• _TASK INSTRUCTIONS_
(A) Answer these questions about the abstract on human lice:
(i) In which meeting room, and at which venue, was the talk held?
(ii) Roughly how many years ago did the out-of-Africa expansion of modern humans take place?
(iii) With which institution is David Reed affiliated?
(B) Please repeat the portion of the abstract on human lice between "Geographic genetic structure" and "(Austin Convention Center)", inclusive, with no changes.

• _PASSAGE FOR REVIEW_

■ ■ ■ ■

Geographic genetic structure of human lice provides insights into human migrations around the globe and past ecological interactions among hominids

Wednesday, November 13, 2013: 10:12 AM
Meeting Room 4 ABC (Austin Convention Center)
Marina Ascunce , Emerging Pathogens Institute, University of Florida, Gainesville, FL
Ariel Toloza , Centro de Investigaciones de Plagas e Insecticidas, Villa Martelli, Argentina
Maria Picollo , Centro de Investigaciones de Plagas e Insecticidas, Villa Martelli, Argentina
Angélica González-Oliver , Facultad de Ciencias, Universidad Nacional Autonoma de Mexico, México D.F, Mexico
David Reed , Florida Museum of Natural History, University of Florida, Gainesville, FL
The extent to which modern humans and archaic hominids interacted directly is a key question in anthropology. Recently, host-specific parasites have been used to better understand the ecology and evolution of humans. For example, mitochondrial DNA (mtDNA) of the human louse (Pediculus humanus) revealed evidence of a population expansion that coincided with the out-of-Africa expansion of modern humans roughly 100,000 years ago. However, this is the case for only one of the three known louse mtDNA haplogroups. Previous studies suggest that the three louse haplogroups (A, B, C) evolved on different hominids as early as 2 million years ago and later switched to modern humans when they co-occurred with other hominids. Here we use both mtDNA sequences and nuclear markers in more than 200 lice from around the world to determine whether the nuclear genome supports the ancient patterns of divergence seen in the mitochondrial genome. Bayesian clustering analyses assigned lice to distinct genetic clusters that were geographically structured. We will discuss the association, or lack of, between each mtDNA haplogroups and nuclear genetic clusters in each continent. These data allow us to assess recombination at the nuclear level in each geographic region and can provide insights into when lice from each mtDNA clade came in contact, thus reflecting host ecological interactions.

■ ■ ■ ■

Saved entries:
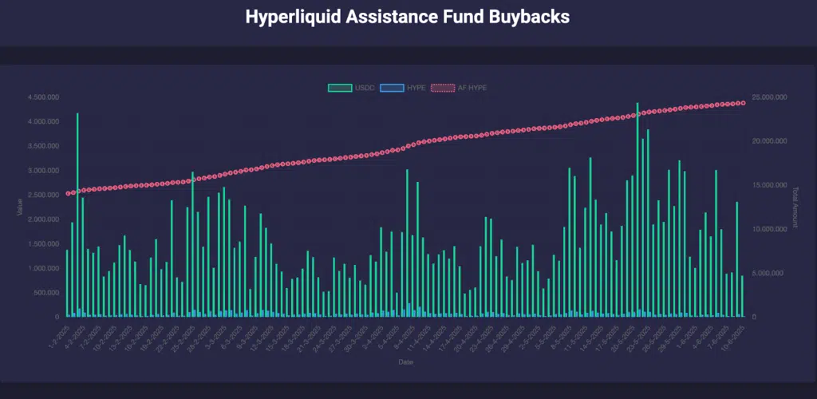The width and height of the screenshot is (817, 399).
Task: Click the blue HYPE legend swatch
Action: [391, 87]
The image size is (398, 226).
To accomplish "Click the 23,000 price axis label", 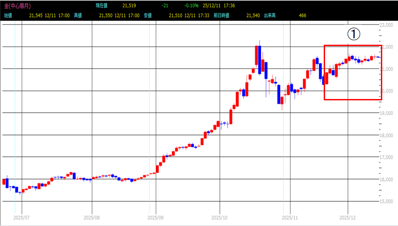I will click(386, 25).
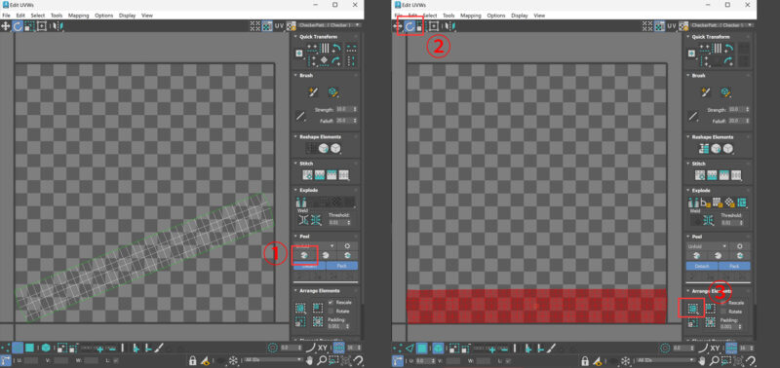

■ ■ ■ ■

• _ANSWERS IN ORDER_
(A)
(i) Meeting Room 4 ABC, Austin Convention Center
(ii) Roughly 100,000 years ago
(iii) Florida Museum of Natural History, University of Florida, Gainesville, FL

(B)
Geographic genetic structure of human lice provides insights into human migrations around the globe and past ecological interactions among hominids

Wednesday, November 13, 2013: 10:12 AM
Meeting Room 4 ABC (Austin Convention Center)